Australia has breakfast cereals to be sure, but Aussie youth are not well-acquainted with the likes of Cap’n Crunch, Tony the Tiger and Toucan Sam. Australian super markets have about as many kinds of cereal as American supermarkets have kinds of salsa. Which is to say they have 12, rather than 120. And crucially, they do not have Life cereal.
Life is not an especially interesting breakfast cereal. It’s just flat little brown squares of processed flour and sugar. When I was a kid, Life was promoted as being a cereal which stayed crunchy in milk for a long time, but I did not find this to be true. It starts out crunchy, but does not stay that way. The best thing you can say about Life is that, though boring, it is not tasteless. The taste is pleasant, but not particularly memorable.
Crucially, Life doesn’t even have any mascot to speak of. It probably owes most of its market share an almost inexplicably popular commercial which ran from the early 70s clear through to the mid-80s.

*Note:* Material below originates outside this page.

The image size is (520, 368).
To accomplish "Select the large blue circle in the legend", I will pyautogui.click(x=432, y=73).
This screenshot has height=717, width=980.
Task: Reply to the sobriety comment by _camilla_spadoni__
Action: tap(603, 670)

I personally don’t think that commercial is as good as this, earlier one, which at least makes an attempt at introducing cartoon mascots for Life. Unfortunately, they are probably the lamest cartoon mascots ever:
Both of those commercials were off the air before I was introduced to Life as a child, but it still managed to become my favorite cereal. I’ve liked this cereal for so long that I couldn’t really tell you why it’s always been my favorite. But I’d hazard a guess that its sugar content, which nearly exceeds Mom’s strict six gram limit, played a large part in gaining my favor in my formative years.
Because I ate it so much as a child, Life has attained a place in my reptilian brain as a kind of ur-cereal, the original, truest standard by which all others are to be judged. Its very lack of remarkable characteristics is what makes it so appealing. To me, Life is THE cereal.
It’s a comfort food in every sense of the word. I would not recommend it to anyone who does not already love it. But I love it, and I guess I always will.
And as far as I know, I have the only box of it in all of Australia.